Dr. Mollie Fry never thought telling her patients where to get the medicine she recommended for pain, depression and nausea would be a problem.

Federal drug agents who raided her home and office thought otherwise, and she was indicted last year on felony charges of conspiring to distribute marijuana.

"I assumed the fact that I had 'M.D.' at the end of my name gave me the right to make judgments about people's health," said Fry, who estimates she has issued thousands of cannabis recommendations since setting up her thriving practice northeast of Sacramento in 1999.

Since California passed the nation's first medical marijuana law a decade ago, a provision requiring written doctor approval to grow and buy pot has created conflict between the state mandate and federal drug laws, and strained the doctor-patient relationship.

Until the stalemate is resolved, doctors recommending marijuana do it with trepidation and a good deal of risk.

Medical marijuana advocates estimate that 1,500 doctors, mostly oncologists and AIDS specialists, have authorized pot for at least one patient. But most recommendations have come from about 15 self-appointed specialists, the so-called "pot docs," who charge $150 and up to walk what the California Medical Association calls "a gray area between the clearly permissible and clearly impermissible categories of action."

Following complaints by local law enforcement, nearly all have been investigated by the state board that licenses and disciplines physicians. Four had devoted their practices to acting as medical marijuana consultants and ultimately were sanctioned, ranging from the public rebuke that Fry got to having their licenses suspended.

California's medical marijuana law, also known as Proposition 215, named a host of ailments for which marijuana might prove helpful in easing symptoms: cancer, anorexia, AIDS, glaucoma, arthritis, migraine.

Unlike medical marijuana laws enacted in 10 other states, California's also gave doctors discretion to certify patients with "any other illness for which marijuana provides relief," leaving open the possibility that recommendations could be made to people who did not need them.

David Thornton, executive director of the California Medical Board, said that until the board issued guidelines two years ago outlining what constituted "accepted medical standards," physicians pretty much had to figure it out on their own. Most concluded it was not worth the risk.

Although a federal appeals court ruled four years ago that the U.S. Drug Enforcement Administration cannot go after doctors merely because they recommend marijuana to patients, the state medical board's guidelines make it clear the ruling did not amount to immunity either from prosecution or disciplinary proceedings.

The board advises doctors that relying on a patient's word instead of prior medical records to determine whether a marijuana recommendation is appropriate could constitute medical negligence.
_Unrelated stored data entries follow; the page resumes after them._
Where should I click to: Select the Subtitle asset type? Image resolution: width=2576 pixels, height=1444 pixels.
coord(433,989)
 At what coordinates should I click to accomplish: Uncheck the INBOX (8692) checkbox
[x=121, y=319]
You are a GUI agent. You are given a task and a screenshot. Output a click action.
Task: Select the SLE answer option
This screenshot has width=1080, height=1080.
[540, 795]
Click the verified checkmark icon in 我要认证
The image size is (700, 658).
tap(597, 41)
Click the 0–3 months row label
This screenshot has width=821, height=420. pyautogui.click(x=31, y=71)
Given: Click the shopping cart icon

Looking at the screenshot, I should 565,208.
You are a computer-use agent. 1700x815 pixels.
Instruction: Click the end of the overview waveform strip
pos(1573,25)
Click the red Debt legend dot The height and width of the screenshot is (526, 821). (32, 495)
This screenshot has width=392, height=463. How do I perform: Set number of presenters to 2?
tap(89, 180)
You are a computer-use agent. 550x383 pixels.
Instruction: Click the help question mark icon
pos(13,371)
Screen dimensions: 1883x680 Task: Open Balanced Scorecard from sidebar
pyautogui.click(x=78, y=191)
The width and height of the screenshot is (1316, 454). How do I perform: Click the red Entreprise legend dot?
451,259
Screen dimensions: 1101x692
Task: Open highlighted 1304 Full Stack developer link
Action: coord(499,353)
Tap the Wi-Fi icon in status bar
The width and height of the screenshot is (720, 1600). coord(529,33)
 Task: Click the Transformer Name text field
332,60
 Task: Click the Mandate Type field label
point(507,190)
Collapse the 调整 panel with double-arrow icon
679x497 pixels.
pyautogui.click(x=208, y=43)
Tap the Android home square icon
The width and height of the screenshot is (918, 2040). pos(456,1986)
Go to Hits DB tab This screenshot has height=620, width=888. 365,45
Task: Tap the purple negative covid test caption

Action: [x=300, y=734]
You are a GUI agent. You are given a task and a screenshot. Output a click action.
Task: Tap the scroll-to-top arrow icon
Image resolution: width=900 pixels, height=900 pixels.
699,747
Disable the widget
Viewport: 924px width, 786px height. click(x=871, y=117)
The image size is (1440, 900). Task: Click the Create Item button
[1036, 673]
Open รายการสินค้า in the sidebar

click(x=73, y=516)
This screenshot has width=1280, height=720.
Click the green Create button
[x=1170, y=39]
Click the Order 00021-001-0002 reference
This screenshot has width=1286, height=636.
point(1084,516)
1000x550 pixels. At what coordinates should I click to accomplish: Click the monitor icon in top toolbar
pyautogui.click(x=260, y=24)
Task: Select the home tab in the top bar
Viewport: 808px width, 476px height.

Failing to conduct an independent exam or to consider whether another drug would be as effective could lead to charges of unprofessional conduct.

The California Medical Association is even more explicit, warning doctors never to tell patients where to get pot and urging them to remind patients of possible side effects. Discussing dosages with patients, opining on whether they should smoke or eat marijuana, and signing a form that enables patients to obtain a state-issued medical marijuana ID card also are steps the medical association cautions could lead to them being sanctioned.

Frank Lucido, a Berkeley physician who devotes about 30 percent of his practice to working with medical marijuana patients, said he abides by those recommendations, but thinks pot docs are being held to higher standards than doctors who prescribe lots of Viagra, prescription painkillers and other abused medications. Doctors who prescribe sleeping pills for patients who complain of insomnia, Lucido noted, are not at risk of being called quacks if they don't do a hands-on exam or develop a long-term treatment plan.

Fry, 50, who is awaiting trial, continues signing recommendation forms for patients who come to see her from throughout the state. She no longer sells her patients starter plants, but freely tells them about what she sees as the spiritual, emotional and economic benefits of growing their own pot.

"What did I take an oath to do? To do no harm and to alleviate pain and suffering," Fry said. "I'm going to be true to my oath, and I'm even willing to go to prison for it."